At that time, the psychology department was housed in temporary naval barracks, with limited teaching and laboratory facilities. Throughout the 1950s, the small faculty built up the department, as the field of psychology expanded to meet post-war demands.

Ten years later, his proposal to initiate a child and developmental psychology program became a reality. He headed that program for more than 30 years, and it developed into one of the country’s finest in the discipline. Organized within the department, rather than as an interdisciplinary endeavor, it became a model for other universities.

“Child psychology is all of psychology applied to children,” Witryol once said. “In that sense, we are among the last of the generalists.”

Witryol’s research specialty was children’s learning, particularly the development of curiosity in children, the role of motivation, and the effects of different incentives.

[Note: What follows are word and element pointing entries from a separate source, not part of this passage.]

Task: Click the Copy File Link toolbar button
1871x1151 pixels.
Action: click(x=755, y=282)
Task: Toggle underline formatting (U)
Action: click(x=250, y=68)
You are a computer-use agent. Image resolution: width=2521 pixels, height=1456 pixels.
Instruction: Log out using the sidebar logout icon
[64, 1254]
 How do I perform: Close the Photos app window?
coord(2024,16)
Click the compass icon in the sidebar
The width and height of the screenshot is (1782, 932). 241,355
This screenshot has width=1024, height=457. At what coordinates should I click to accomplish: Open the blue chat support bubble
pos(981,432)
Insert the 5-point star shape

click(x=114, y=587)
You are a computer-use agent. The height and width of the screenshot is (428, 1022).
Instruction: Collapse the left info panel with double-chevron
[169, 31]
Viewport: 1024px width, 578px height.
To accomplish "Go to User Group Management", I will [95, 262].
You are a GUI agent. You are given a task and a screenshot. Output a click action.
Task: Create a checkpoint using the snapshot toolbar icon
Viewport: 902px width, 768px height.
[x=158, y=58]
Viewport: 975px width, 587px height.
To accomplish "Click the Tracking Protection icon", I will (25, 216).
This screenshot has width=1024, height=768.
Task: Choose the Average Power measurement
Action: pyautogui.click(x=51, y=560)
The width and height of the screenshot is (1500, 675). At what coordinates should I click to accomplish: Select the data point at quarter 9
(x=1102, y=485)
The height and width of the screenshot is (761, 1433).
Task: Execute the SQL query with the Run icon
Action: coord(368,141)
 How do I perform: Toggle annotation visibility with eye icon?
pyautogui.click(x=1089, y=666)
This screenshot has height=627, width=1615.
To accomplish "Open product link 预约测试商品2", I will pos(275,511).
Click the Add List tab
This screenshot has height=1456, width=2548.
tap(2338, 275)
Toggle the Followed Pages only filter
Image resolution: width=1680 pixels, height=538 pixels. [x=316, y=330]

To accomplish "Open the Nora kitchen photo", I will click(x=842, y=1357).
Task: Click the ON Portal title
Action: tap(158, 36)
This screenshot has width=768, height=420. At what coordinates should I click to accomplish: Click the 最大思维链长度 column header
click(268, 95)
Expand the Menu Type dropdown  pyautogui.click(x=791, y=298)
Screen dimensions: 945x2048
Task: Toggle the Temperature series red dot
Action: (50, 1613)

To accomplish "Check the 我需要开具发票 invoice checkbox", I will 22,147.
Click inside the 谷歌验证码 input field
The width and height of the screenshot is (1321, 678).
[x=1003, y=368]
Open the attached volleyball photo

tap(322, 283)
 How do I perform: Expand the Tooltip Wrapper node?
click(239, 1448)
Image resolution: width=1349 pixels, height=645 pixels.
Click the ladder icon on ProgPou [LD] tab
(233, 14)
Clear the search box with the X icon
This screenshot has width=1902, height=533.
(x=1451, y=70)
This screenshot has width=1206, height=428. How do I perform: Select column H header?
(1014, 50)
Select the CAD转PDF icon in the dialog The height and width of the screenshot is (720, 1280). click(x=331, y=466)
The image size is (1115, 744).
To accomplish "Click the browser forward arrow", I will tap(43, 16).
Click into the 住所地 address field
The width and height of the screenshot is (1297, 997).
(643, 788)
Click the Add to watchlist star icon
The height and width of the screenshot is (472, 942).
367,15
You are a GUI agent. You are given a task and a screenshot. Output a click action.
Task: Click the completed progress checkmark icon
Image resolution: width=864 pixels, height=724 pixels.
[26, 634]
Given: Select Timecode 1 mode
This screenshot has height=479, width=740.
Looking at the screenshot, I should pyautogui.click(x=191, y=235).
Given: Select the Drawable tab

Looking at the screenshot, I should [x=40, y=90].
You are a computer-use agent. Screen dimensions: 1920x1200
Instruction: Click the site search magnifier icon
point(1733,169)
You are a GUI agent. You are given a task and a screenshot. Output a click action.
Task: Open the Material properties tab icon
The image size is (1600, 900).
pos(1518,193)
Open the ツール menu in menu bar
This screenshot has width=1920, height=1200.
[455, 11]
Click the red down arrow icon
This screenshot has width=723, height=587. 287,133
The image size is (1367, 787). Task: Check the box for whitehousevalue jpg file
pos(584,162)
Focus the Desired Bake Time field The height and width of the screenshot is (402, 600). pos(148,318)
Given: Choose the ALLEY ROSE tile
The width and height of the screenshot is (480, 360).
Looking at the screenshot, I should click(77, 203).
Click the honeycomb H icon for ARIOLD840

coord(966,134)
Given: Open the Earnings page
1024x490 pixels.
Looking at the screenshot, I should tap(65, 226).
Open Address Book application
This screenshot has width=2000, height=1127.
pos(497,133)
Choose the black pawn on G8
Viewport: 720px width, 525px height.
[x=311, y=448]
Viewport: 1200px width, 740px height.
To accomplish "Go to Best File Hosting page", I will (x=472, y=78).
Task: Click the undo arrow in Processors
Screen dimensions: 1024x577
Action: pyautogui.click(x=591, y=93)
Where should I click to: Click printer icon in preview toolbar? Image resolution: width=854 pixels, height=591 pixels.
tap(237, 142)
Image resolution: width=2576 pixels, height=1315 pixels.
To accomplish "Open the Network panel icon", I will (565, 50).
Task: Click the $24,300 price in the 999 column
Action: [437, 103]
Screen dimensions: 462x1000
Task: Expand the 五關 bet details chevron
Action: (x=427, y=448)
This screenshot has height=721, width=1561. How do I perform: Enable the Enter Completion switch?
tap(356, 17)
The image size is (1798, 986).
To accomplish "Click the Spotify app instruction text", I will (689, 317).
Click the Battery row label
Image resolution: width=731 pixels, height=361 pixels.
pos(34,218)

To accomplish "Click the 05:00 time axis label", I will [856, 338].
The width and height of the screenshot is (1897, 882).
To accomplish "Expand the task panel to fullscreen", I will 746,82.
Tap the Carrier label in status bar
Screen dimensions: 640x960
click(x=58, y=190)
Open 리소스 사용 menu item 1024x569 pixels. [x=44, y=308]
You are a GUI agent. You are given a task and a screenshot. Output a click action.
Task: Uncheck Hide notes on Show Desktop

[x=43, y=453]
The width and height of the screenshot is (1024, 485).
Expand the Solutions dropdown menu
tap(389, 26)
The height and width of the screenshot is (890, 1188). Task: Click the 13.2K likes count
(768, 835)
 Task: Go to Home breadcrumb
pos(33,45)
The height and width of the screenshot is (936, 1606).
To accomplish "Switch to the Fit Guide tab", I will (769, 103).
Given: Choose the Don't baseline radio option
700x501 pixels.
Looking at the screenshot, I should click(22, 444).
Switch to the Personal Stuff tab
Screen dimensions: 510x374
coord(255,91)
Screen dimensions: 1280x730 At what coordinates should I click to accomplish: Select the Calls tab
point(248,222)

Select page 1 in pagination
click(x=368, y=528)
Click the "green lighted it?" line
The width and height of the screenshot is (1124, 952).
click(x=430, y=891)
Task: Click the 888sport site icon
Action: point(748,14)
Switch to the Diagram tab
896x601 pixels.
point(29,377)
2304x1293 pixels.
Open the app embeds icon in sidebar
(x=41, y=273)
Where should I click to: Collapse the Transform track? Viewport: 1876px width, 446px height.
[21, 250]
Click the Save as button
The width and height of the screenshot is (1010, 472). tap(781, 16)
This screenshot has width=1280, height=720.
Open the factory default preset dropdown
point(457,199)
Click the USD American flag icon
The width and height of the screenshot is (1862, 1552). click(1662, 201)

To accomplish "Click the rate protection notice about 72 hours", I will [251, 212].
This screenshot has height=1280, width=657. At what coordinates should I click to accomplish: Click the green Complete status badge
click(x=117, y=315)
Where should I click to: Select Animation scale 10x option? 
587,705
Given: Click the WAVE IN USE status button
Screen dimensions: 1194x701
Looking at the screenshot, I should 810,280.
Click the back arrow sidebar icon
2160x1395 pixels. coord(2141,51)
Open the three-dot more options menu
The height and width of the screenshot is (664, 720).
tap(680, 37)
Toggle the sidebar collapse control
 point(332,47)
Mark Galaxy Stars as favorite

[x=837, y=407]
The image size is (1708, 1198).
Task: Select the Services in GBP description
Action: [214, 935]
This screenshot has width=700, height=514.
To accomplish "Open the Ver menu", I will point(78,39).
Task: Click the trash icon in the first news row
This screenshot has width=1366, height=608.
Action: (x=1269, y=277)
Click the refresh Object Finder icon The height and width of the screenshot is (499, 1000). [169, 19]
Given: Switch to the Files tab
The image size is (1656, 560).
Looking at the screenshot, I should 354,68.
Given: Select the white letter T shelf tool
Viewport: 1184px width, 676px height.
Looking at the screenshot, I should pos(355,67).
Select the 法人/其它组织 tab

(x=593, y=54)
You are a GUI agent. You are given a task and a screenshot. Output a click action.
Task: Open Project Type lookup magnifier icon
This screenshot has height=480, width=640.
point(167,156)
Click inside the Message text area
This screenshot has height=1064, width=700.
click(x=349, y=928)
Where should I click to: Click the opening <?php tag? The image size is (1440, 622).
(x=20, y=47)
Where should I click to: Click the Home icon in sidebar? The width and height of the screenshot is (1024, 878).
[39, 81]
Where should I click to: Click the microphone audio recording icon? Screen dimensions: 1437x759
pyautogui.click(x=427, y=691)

The quality of his research was a significant factor in his receipt of an NIH grant for a graduate training program in the psychology of mental retardation in the 1960s. Much of this work was conducted at the Mansfield Training School, and he was a trustee of that institution from 1976 to 1991.

Although he retired as a full-time professor in 1992, he continued to teach one course a semester for many years.

“I like young people, they keep me young,” he was quoted as saying in a 1999 article in the UConn Advance. “And I’ve always remained interested in psychology. Every time I teach, I learn something I’ve never thought about before, or even seen before. It’s a constant challenge and discovery.”

The late Professor Skip Lowe, former head of the psychology department, was also interviewed for the article. “Sam Witryol, in some ways, represents the epitome of what a professor of psychology is about,” Lowe said. “He thinks, lives, and breathes psychology. And he’s still willing to talk about it at the drop of a hat to anybody who’s interested.”

Witryol’s service to the profession and to the University is also noteworthy. He served as an associate editor of Psychological Reports, and was on the editorial boards of several important developmental journals. In recognition of his research on learning and of his professional contributions, he was elected fellow of the American Psychological Association and of the Society for Research in Child Development. At UConn, he served on the University Senate for many years and was president of the local chapters of the AAUP and Phi Beta Kappa.

He also took a keen interest in UConn women’s athletics, and developed a strong camaraderie with the women’s coaches and their student-athletes. In 2009, members of the UConn women’s rowing team honored Witryol by naming their new Pocock racing shell after him, Witryol’s Wake, Professor Sam.

Predeceased by his wife, Witryol is survived by his three children, Amy, Faith, and Walter.

A memorial service will be held at UConn Hillel on Sunday Sept. 27 at 11:45am.  A guestbook is available on the Potter Funeral Home website.